Siracusa,13 dicembre 2025, la musica dei giovani accompagna Santa Lucia

Scuola secondaria

Siracusa,13 dicembre 2025, la musica dei giovani accompagna Santa Lucia: trionfo della banda di flauti sopranini del Wojtyla–Chindemi Siracusa ha vissuto un momento di intensa emozione e orgoglio il 13 dicembre 2025, nel cuore delle celebrazioni per la festa di Santa Lucia, patrona della città. Tra fede, tradizione e partecipazione popolare, a impreziosire la solenne processione è stata la banda di flauti sopranini dei ragazzi della scuola secondaria di primo grado dell’Istituto Comprensivo Wojtyla – Chindemi.
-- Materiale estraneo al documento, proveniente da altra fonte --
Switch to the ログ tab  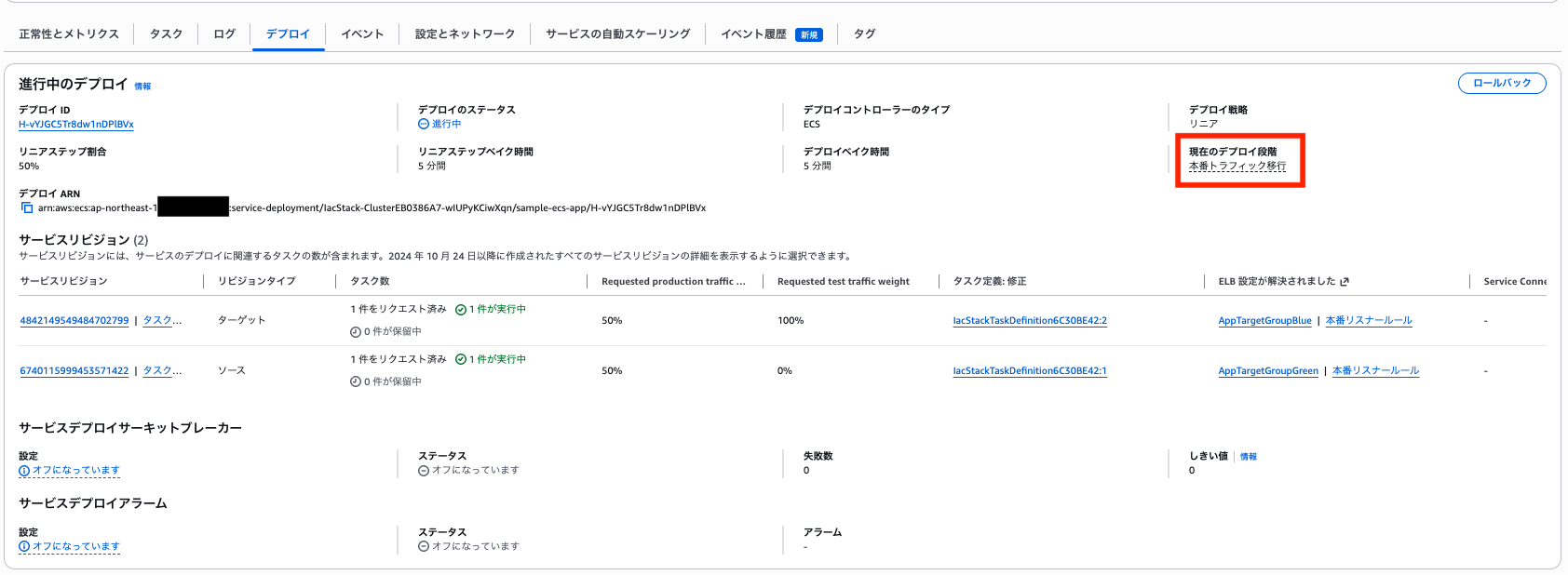(224, 34)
A partire dal Tempio di Apollo circa sessanta giovani musicisti, hanno accompagnato in processione il simulacro della Santa con un repertorio di grande valore simbolico e storico. Le note di “Aquila”, inno della città di Siracusa, insieme a The King, Celesti, Egle, Marcia Canzoniere e Ambasciata, hanno scandito il passo dei fedeli, trasformando il percorso in un vero e proprio evento musicale a cielo aperto.
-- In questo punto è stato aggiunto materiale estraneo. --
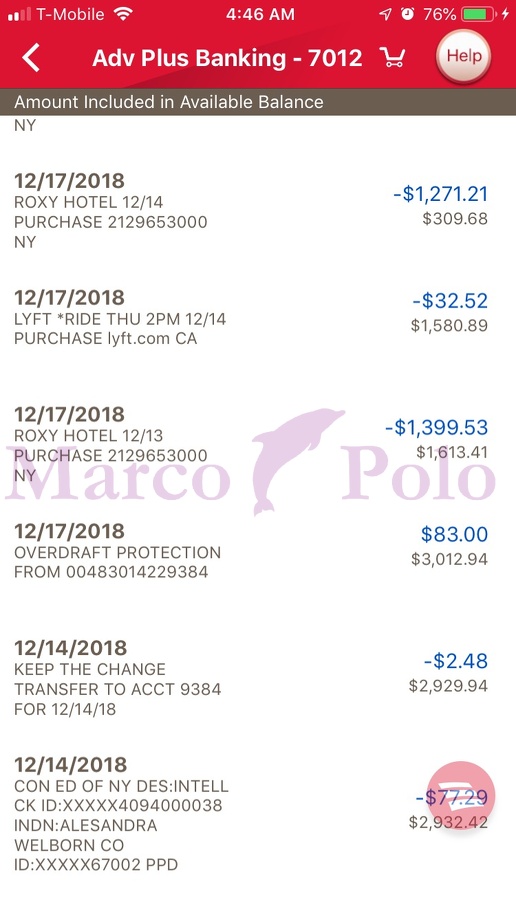Open the shopping cart icon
Non solo musica, ma anche spettacolo: durante le esecuzioni i ragazzi hanno dato vita a coinvolgenti marching band choreography, dimostrando sicurezza, coordinazione e una sorprendente maturità artistica.
Un’esibizione accolta da lunghi applausi, che ha saputo coniugare disciplina e passione, tecnica e entusiasmo.
A guidare con maestria la banda sono state le professoresse che da anni curano con dedizione la preparazione musicale degli alunni. Il loro lavoro paziente e rigoroso si è tradotto in una prova impeccabile, segno di una formazione solida e continua.
Visibilmente commossi ed entusiasti i genitori, che hanno seguito i figli lungo il percorso della processione, così come la dirigente scolastica, prof.ssa Stefania Bellofiore presente all’evento e profondamente colpita dalla qualità dell’esibizione e dal valore educativo dell’iniziativa.
La banda di flauti sopranini del Wojtyla–Chindemi porta avanti da trent’anni una tradizione ormai storica, accompagnando la festa di Santa Lucia e rinnovando, di generazione in generazione, il legame tra la scuola, la città e la sua Santa. Un patrimonio culturale e umano che continua a crescere grazie all’impegno di docenti e studenti.
I ragazzi, bravissimi e preparatissimi, hanno dimostrato che la scuola può essere un luogo di eccellenza, capace di formare non solo musicisti, ma cittadini consapevoli e partecipi. E Siracusa, ancora una volta, ha risposto con un abbraccio caloroso, riconoscendo nella musica dei più giovani una promessa di futuro e di continuità.